Upon further inspection, this probably is in the wrong section after all.  Oops.


----------



## Attaman (Oct 9, 2011)

"Pink-skinned Slavers"

As a note, if the story is supposed to be "Humans bad, enslave Anthropomorphs", you're writing a dime a dozen story there. Noble "savage" Anthropomorphs being enslaved by evil humans is a dime a dozen, especially if one of them - at a later date - falls in love with a female human who rebels against their enslavement.


----------



## TreacleFox (Oct 10, 2011)

It could be a good novel, has potential. ^^
What else have you writen?


----------



## Attaman (Oct 10, 2011)

Again, it (so far) has a dime-a-dozen plot. "Human slavers, Noble-Savage Furries, Fight for Freedom" is a very cliche plot in the fandom.
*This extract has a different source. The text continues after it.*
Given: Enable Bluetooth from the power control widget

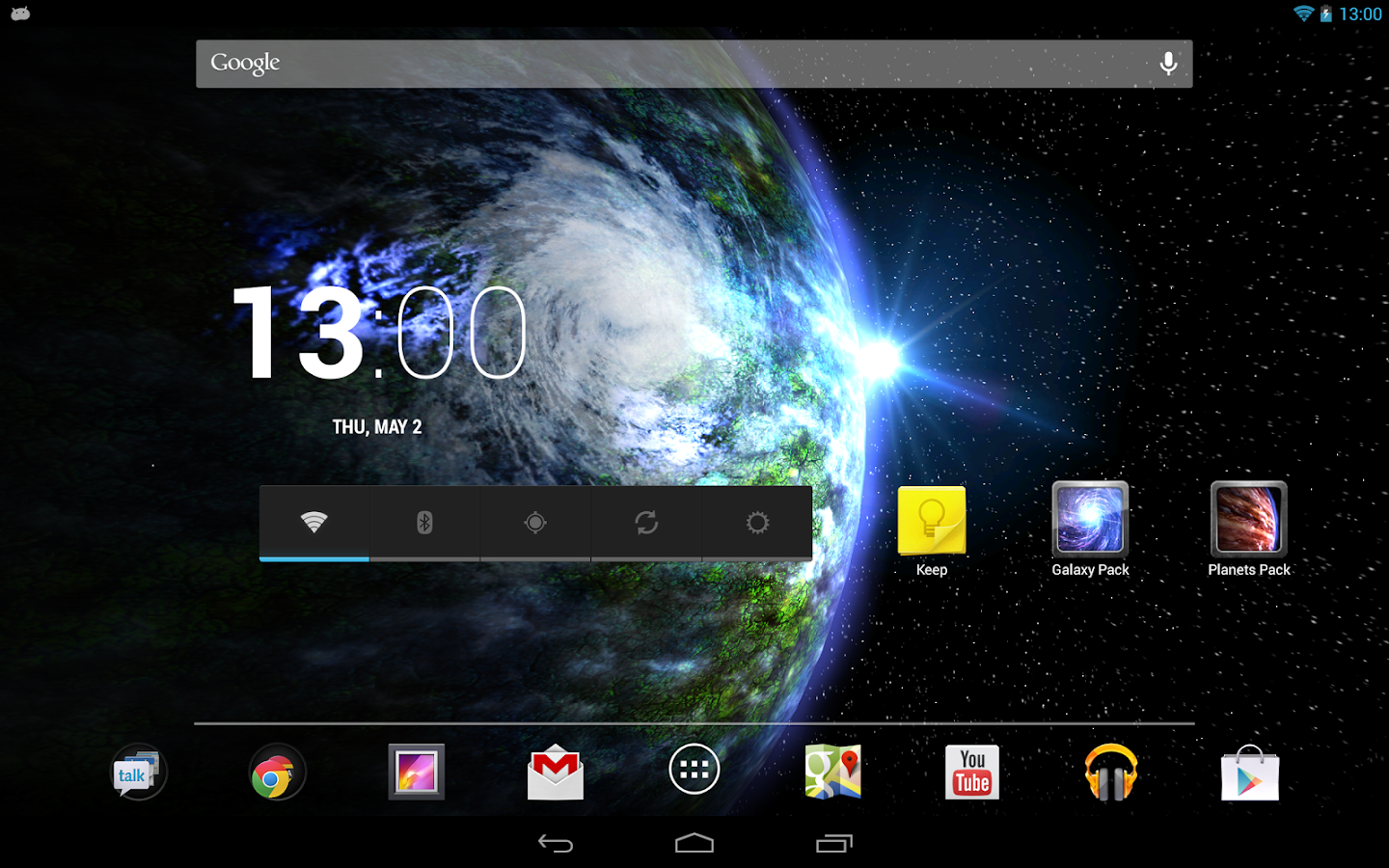Looking at the screenshot, I should click(x=424, y=523).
OP could change the setting from fantasy to modern or futuristic with the same premise, and the same holds true. This especially holds true since OP's working a Furry story wherein, despite being enslaved, the "submissive" race is notably more powerful than the enslavers. Don't get me wrong, this _will_ sell within the fandom, you can probably get a few dozen or even hundred fandom members to get a copy if you advertise it right. It's a story so common in the fandom because its members eat it up (typically because it self-vindicates their mix of "Humans are monsters", "Furries are mistreated", and "Furries are awesome" ideas all in one). 

But for a professional, printed novel? You might not want to set your expectations too high for final sales.


----------